Nuova energia sostenibile per le Dolomiti

Pubblicato il giovedì, 22 ottobre 2015

Un piccolo gioiello di innovazione e sostenibilità tra le valli delle Dolomiti. È la nuova centralina realizzata da Enel nel comune di Auronzo, in provincia di Belluno, sulla diga di Santa Caterina ai piedi del parco delle Tre cime di Lavaredo. Un impianto dalle dimensioni ridotte che ha richiesto tuttavia un investimento cospicuo, 2,9 milioni di euro, e porterà risultati molto rilevanti in fatto di nuova energia pulita prodotta per le comunità del Cadore e di tutela dell'ambiente e delle biodiversità sulle sponde del Fiume Anisei.

La diga del Lago di Santa Caterina è un pezzo della storia italiana e la sua costruzione risale al 1930. La centralina inaugurata il 19 settembre rientra tra i progetti che Enel sta realizzando in molti impianti idroelettrici della penisola con il duplice obiettivo di valorizzare, in termini energetici ed ambientali, il cosiddetto deflusso minimo vitale, cioè l'acqua che secondo il Piano di tutela delle acque dev'essere rilasciata con continuità e in quantità adeguata nell'alveo dei fiumi a valle delle dighe esistenti, in grado quindi di assicurare l'integrità ecologica della flora e della fauna naturalmente presenti lungo il corso di fiumi e torrenti.

La nuova piccola centrale produce energia pulita per il fabbisogno di circa mille famiglie ed evita l'emissione di quasi 900 tonnellate di CO2 annue. "È la sintesi perfetta di quello che facciamo" spiega Francesco Bernardi, responsabile dell'Unità business hydro Veneto di Enel "ovvero produrre energia elettrica assicurando l'integrità e la tutela della vita acquatica. È un impianto che coniuga sostenibilità e innovazione: a Santa Caterina forniremo infatti energia sostenibile, economica e accessibile, nel rispetto dell'ambiente e in sintonia con il territorio che ospita i nostri impianti. Ma altrettanto peculiari sono le soluzioni tecnologiche ed impiantistiche adottate per realizzare l'opera di presa e rendere particolarmente efficiente il gruppo turbina-alternatore, vero e proprio cuore della centrale".
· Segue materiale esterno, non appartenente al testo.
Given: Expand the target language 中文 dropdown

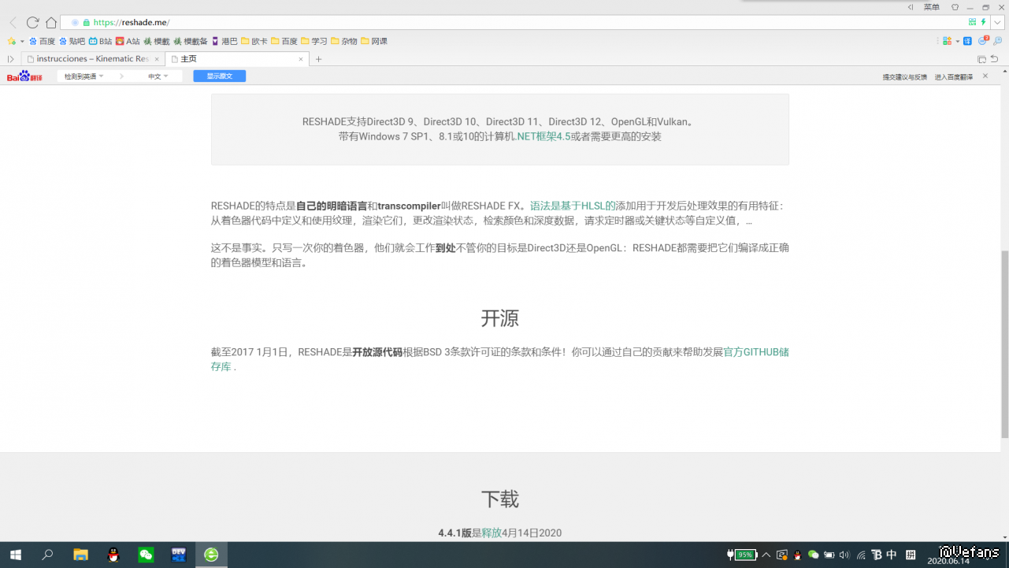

La filosofia impiantistica e le caratteristiche sia del macchinario principale installato sia di tutti i componenti ausiliari sono improntati alle migliori tecniche e pratiche ambientali in coerenza con la politica e le scelte volontarie adottate da Enel per la certificazione EMAS dell'UB hydro Veneto che ha ottenuto fin dal 1999 e che viene costantemente rinnovata. Nel cantiere, durato circa due anni, sono state impegnate diverse imprese per un totale complessivo di 26.700 ore lavorate, pari a una media di 10 persone impegnate giornalmente.